Excerpted text –

§ §

Review: Purcell – Dido & Aeneas – Joyce DiDonato, Il Pomo d’Oro, Maxim Emelyanychev

Joyce DiDonato reunites with Il Pomo d’Oro and conductor Maxim Emelyanychev for a recording of Purcell’s Dido and Aeneas. The collaboration follows their 2022 project Eden (reviewed here), and focuses here on one of the most compact and enduring works in the operatic repertoire.

Emelyanychev leads a vividly dramatic reading. My prime recommendation up to now has been David Bates’s 2023 Pentatone recording with La Nuova Musica and Fleur Barron as Dido. I also have a soft spot for Pinnock’s English Consort reading on Archiv (1989), with Anne Sophie von Otter’s touchingly vulnerable performance of Dido. But DiDonato’s interpretation goes beyond those two readings, charting the Dido’s emotional upheaval with unerring mastery. Her astonishing vocal prowess (in which the voice is never ‘scaled back’ to fit an idealized Baroque sound) dispatches every technical hurdle with ease, focusing our attention on the unfolding emotional tragedy. 

DiDonato’s emotional portrayal is intensified by Il Pomo’s theatrical accompaniment. The string ensemble, using little if any vibrato, offers a lean and luminous sonority, which can harden into a more astringent edge when the music calls for it. The continuo is also large, including two harpsichords, two theorboes (a picture in the booklet shows three, but only two are listed), a guitar, harpsichord, and organ. Koen Plaetinck’s percussion adds a much-appreciated raucousness to the many dance numbers, and a particularly threatening storm at the beginning of Act II.

I went back and forth about Michael Spyres portrayal of Aeneas. Sometimes I found his interpretation noble and engaging, but other times it felt callous when compared to Gerald Finley (Age of Enlightenment Orchestra and Choir/Chandos) and Matthew Brook (Pentatone) recordings, both of whom convey the conflicting emotions of departing for Italy versus staying with Dido more completely. If Spyres’s Aeneas makes that decision more easily, that is Spyres’ dramatic choice, and I simply do not care for it.

§ §

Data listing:
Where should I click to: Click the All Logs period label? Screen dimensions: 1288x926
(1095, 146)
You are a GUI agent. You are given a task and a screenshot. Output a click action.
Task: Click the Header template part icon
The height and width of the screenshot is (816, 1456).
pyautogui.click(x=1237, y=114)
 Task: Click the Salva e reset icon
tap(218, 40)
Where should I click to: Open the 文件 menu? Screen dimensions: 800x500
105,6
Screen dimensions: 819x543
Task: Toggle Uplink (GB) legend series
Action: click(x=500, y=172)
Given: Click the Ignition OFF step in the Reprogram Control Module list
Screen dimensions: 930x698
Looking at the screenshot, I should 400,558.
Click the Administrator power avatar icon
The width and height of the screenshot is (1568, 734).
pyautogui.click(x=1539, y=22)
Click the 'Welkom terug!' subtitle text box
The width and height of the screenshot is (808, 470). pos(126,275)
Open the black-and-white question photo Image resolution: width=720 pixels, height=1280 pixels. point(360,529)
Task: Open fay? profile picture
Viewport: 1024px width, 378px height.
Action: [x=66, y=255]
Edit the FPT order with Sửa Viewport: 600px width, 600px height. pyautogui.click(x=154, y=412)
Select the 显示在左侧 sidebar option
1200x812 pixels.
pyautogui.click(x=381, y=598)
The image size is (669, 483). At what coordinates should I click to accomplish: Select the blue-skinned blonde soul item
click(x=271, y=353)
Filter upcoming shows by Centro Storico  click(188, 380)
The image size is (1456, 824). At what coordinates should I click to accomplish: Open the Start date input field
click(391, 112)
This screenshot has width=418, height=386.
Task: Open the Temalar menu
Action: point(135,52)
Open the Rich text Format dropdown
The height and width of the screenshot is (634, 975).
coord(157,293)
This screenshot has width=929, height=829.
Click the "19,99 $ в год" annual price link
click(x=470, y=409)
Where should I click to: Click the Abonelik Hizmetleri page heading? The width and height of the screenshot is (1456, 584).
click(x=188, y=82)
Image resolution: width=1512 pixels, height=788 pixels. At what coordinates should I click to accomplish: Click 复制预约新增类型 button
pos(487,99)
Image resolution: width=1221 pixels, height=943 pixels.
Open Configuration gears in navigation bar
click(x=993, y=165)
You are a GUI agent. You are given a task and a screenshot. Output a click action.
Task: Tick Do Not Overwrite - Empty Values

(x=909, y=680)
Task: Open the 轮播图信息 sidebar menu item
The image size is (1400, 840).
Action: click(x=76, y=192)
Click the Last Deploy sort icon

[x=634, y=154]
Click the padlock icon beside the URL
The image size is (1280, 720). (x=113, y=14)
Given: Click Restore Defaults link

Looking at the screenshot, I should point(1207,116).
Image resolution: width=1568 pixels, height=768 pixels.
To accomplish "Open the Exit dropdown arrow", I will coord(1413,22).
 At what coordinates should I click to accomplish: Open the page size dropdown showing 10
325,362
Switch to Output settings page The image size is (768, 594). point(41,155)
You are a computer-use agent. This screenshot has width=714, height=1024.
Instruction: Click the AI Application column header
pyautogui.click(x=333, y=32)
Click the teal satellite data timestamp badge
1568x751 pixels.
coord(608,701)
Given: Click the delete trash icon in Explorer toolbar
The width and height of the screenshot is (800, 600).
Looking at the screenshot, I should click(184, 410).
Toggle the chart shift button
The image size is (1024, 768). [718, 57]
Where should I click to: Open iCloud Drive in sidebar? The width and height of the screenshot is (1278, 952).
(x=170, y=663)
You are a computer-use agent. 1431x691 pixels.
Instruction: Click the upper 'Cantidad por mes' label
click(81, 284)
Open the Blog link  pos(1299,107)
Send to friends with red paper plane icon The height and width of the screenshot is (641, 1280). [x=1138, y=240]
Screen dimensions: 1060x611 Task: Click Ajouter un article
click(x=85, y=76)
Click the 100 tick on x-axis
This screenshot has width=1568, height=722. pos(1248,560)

§ §

Set task 1 –
Answer these questions about the Dido and Aeneas review:
(a) What was the title of the 2022 project by DiDonato, Il Pomo d’Oro and Emelyanychev?
(b) Whose percussion playing does the reviewer praise?
(c) Who sings Aeneas on this recording?
Set task 2 – Carry on the Dido and Aeneas review from its last sentence.

Output 1 –
(a) Eden
(b) Koen Plaetinck's
(c) Michael Spyres

Output 2 –
Beth Taylor’s sneering Sorceress is terrific: as she lays her plan to destroy the lover’s relationship and then shifts her attention to her next act of sabotage, we clearly sense a malignant presence that want to cause pain in others. Her witches are vividly sinister; while some may feel the portrayals approach caricature, I found them truly chilling. 

Maxim Emelyanychev (image: ©️ Andrej Grilc)

The remainder of the cast is just as impressive. Fatma Said’s Belinda is beautifully sung (listen to her lovely duet with Dido on track 8), making her deep connection with and affection for her Queen clear. 

The chorus makes the most of its many roles, though I disagree with the decision to end the opera by singing the final chorus twice (I prefer to have the chorus echoed by the strings alone). But their characterizations are vivid: listen to their rowdy sailors at the beginning of Act III, and the forlorn grief they bring to the end of the same act.

I sometimes find the singer’s words difficult to understand, an issue of Erato’s slightly distant engineering. By contrast, the Pentatone recording is so clear, one rarely needs to consult the libretto. Erato’s liner notes are cursory: a performance of such excellence warrants more engaging and thorough notes. But the full libretto, along with French and German translation, is provided, along with several color photographs of the performers. 

Had I attended this performance live on tour, I would have been thrilled. On repeated listening, I might still rate the Bates/Pentatone album more highly, for textual clarity and Bates’s willingness to relax a bit more (Emelyanychev’s ceaseless forward drive might prove tiring on repeated listening). But of course, most readers would argue that Dido is the best reason to favor a recording, and DiDonato portrayal is a fabulous achievement.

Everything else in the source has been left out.